--- Job 1 ---
According to the Brighton retreat presentations thread, which projects tied in the end?

--- Excerpted passage ---

2025/09 - Brighton Retreat Final Presentations

The team presents the results from the Brighton focus-week retreat.

00:00 Introduction
04:00 Python Upgrade
15:32 Salience Showdown
27:47 Exponential Moving Average Evidence-Bounded Scores
42:06 Compositional Object Test Bedbed

1 Like

So, are you gonna leave us hanging? Who won!?

My personal pick would be Scott & Hojae hands down, both fruitful and entertaining. Plus, it paves the way for better feature extraction.

Compositional models are coming along nicely, keep up the good work. I wonder how BioSaliency would affect the results :thinking:

Ramy’s interactive visualizations are awesome, they really put things into perspective. I feel like having multiple time constants is the way to go, as Niels suggested. Probably even have some that are dynamic and context-dependent too. The human mind definitely has some level of control over at least one of them.

Regarding the Habitat “wisdom tooth extraction”, well you couldn’t have known about the 10x slowdown without trying! That’s what science is for. Have you guys made more progress since then? I do happen to have experience with interprocess communication, perhaps I could take a crack at it :eyes:

Are these the repos in question?

3 Likes

Thanks for the kind words @AgentRev :slight_smile: I think all the projects were really cool and had impressive results for just a week’s work! In the end, it was a tie between Scott and Hojae’s saliency project and Will & Tristan’s simulator extraction (I had to order some more trophies; the store is now out of SPAM cans :grinning_face_with_smiling_eyes: )

There is a new repo for the interactive visualizations here: GitHub - thousandbrainsproject/tbp.plot: Tooling for plotting tbp.monty visualizations @rmounir put a lot of work into making them easy to use and assemble custom versions of them (a video of him walking through how to use them coming out soon).

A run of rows
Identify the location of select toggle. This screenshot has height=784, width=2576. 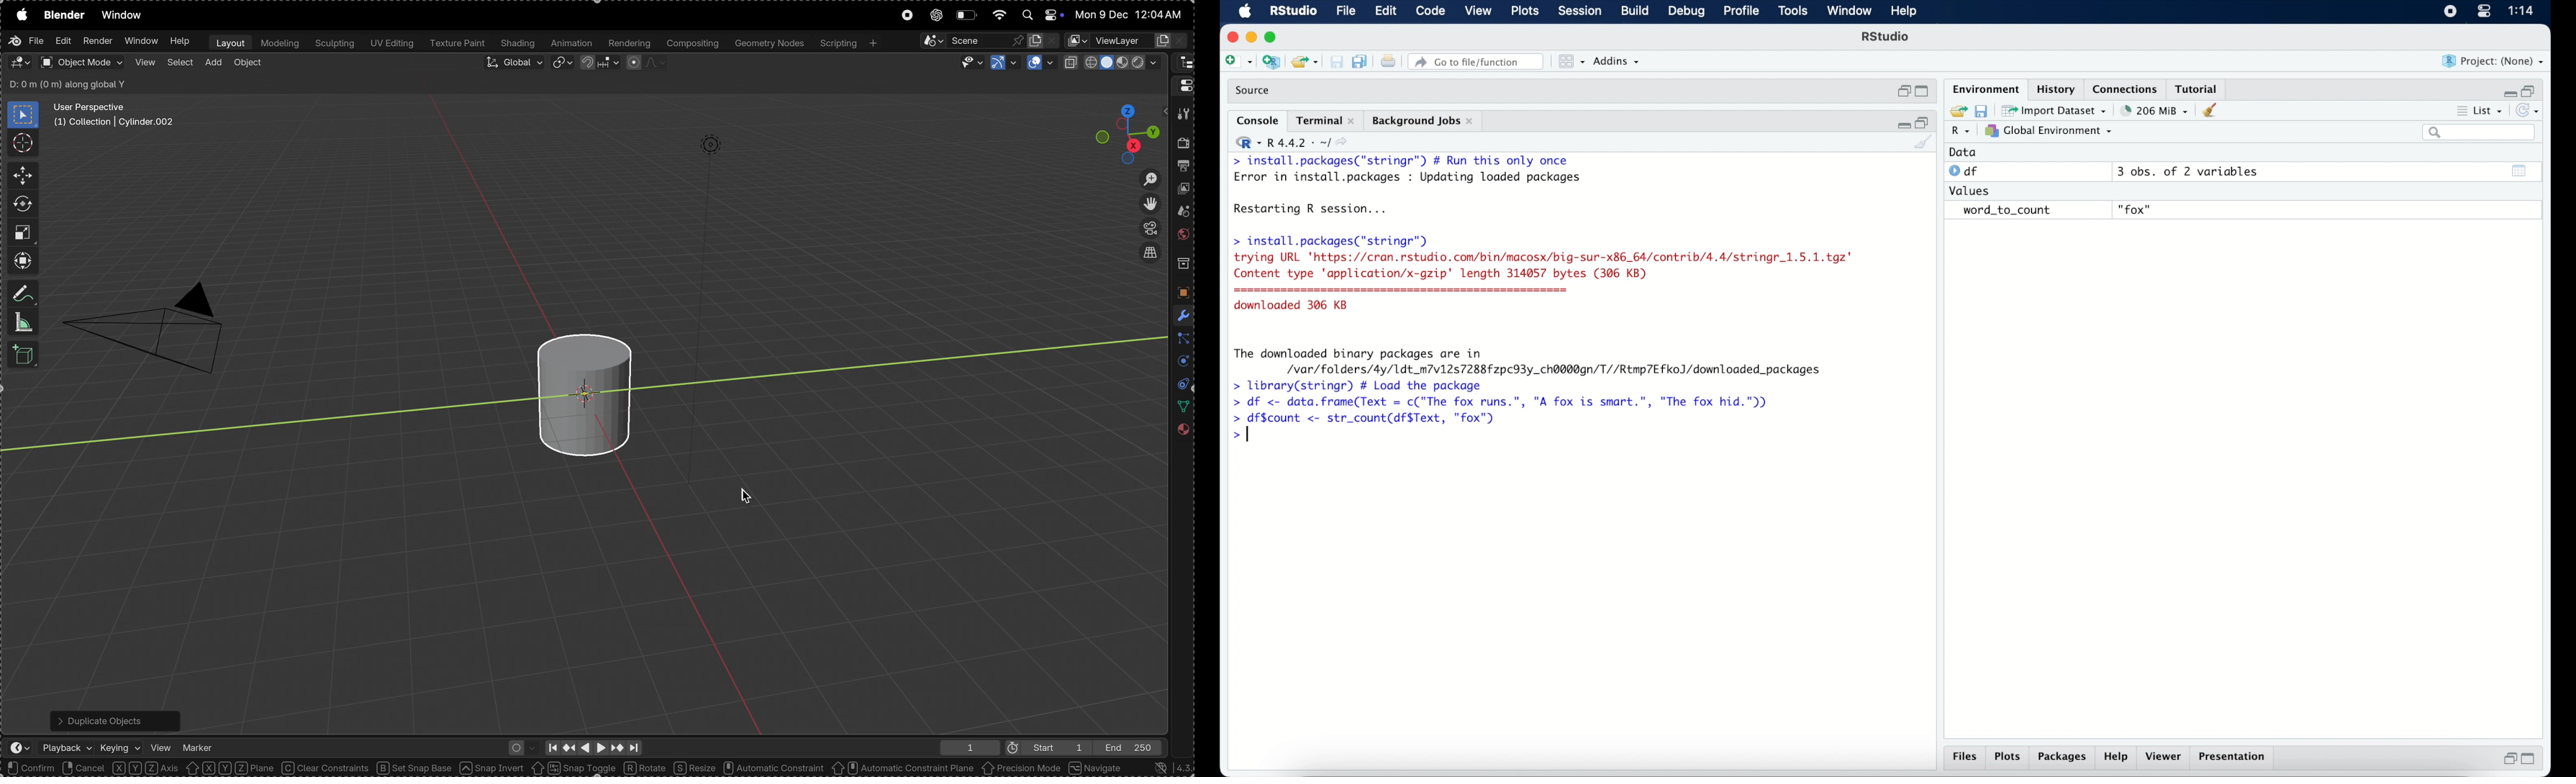
(46, 768).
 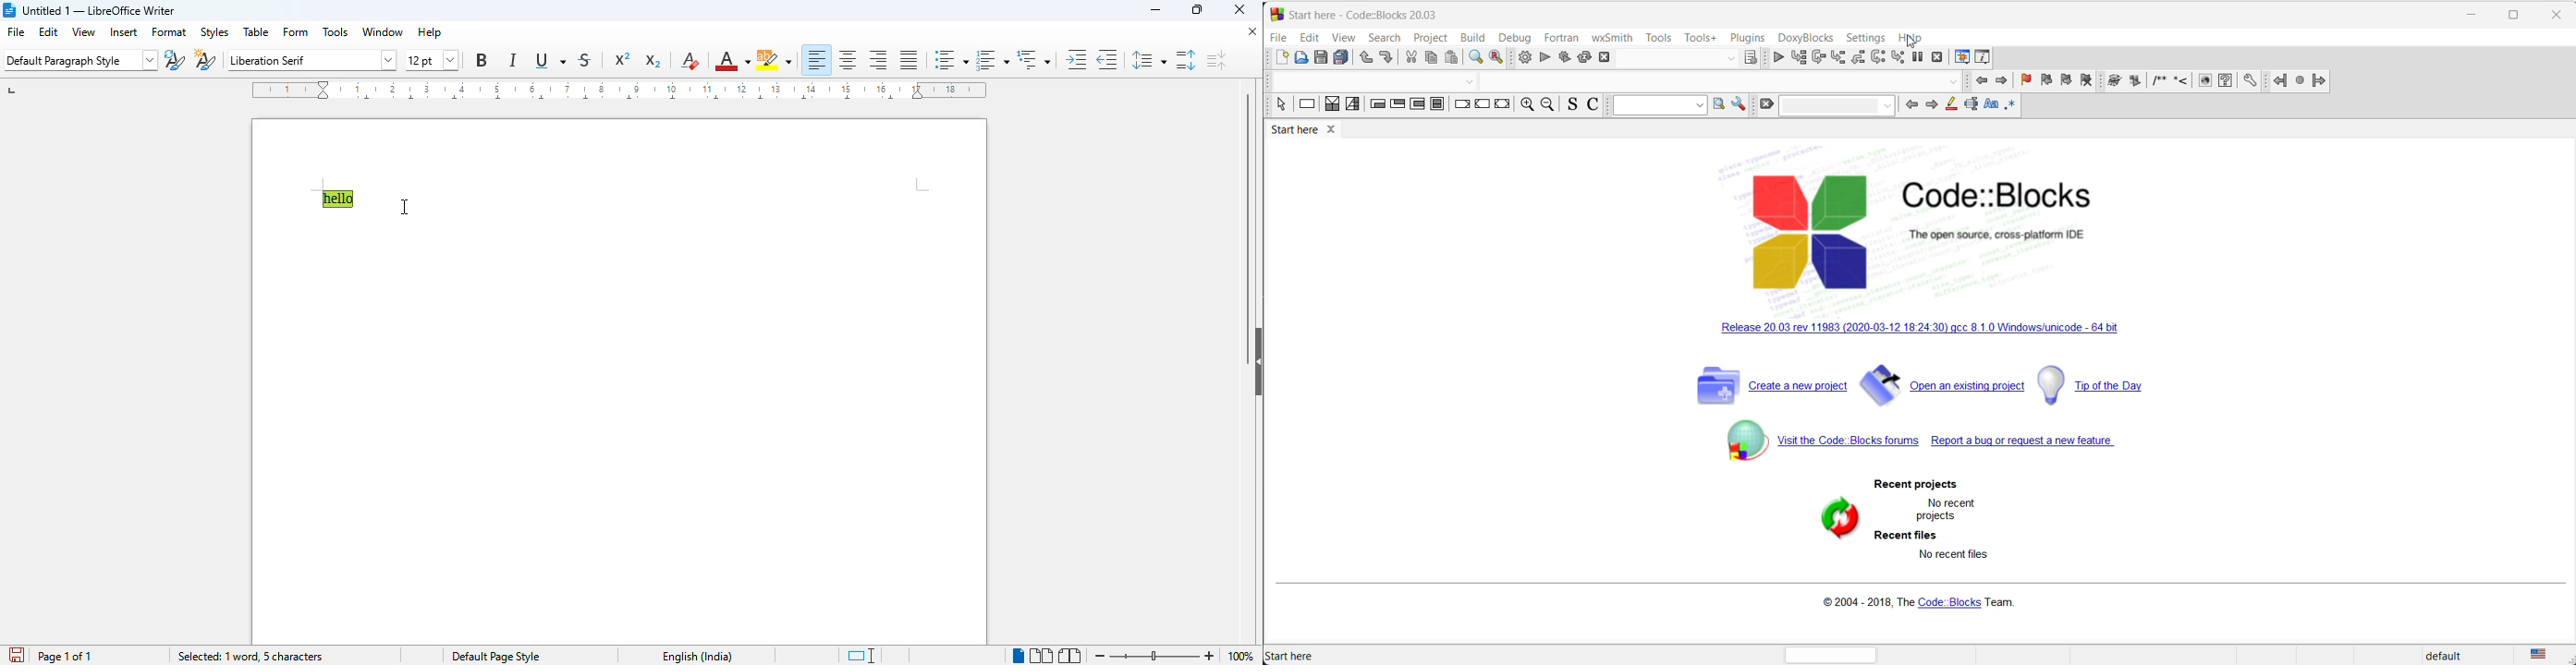 I want to click on book view, so click(x=1070, y=655).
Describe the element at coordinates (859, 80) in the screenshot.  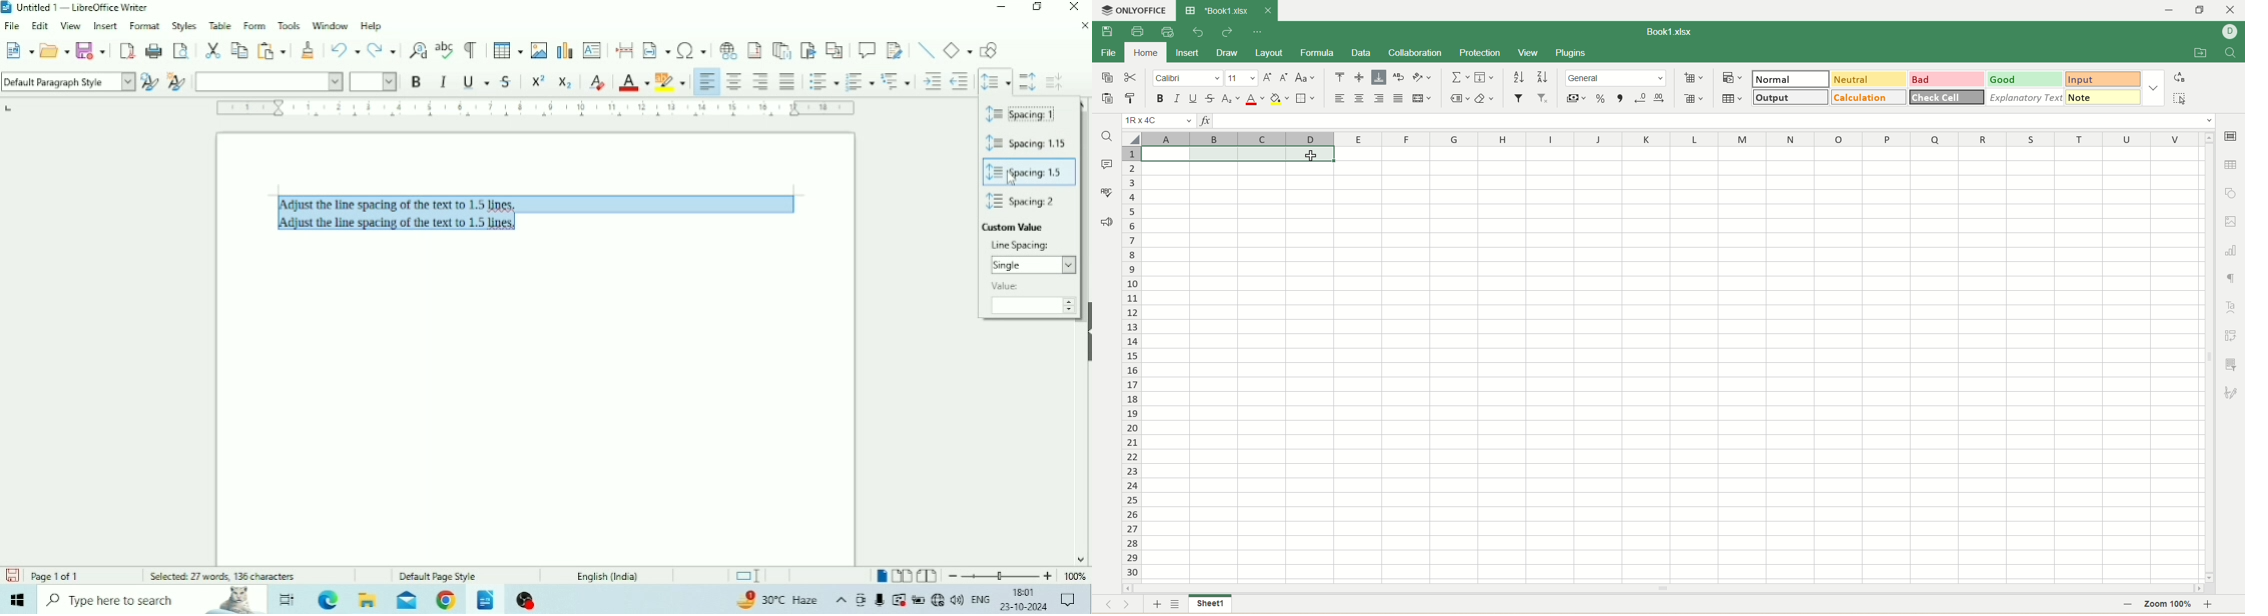
I see `Toggle Ordered List` at that location.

--- Job 2 ---
Turn the rows into a numbered list, starting at the line that contains "Describe the element" and ending at the last line of the rows, with blank lines omitted and the pictures left out.

--- Solution 1 ---
Scott and Hojae's saliency project tied with Will & Tristan's simulator extraction.

--- Solution 2 ---
1. Describe the element at coordinates (859, 80) in the screenshot.  
2. I see `Toggle Ordered List` at that location.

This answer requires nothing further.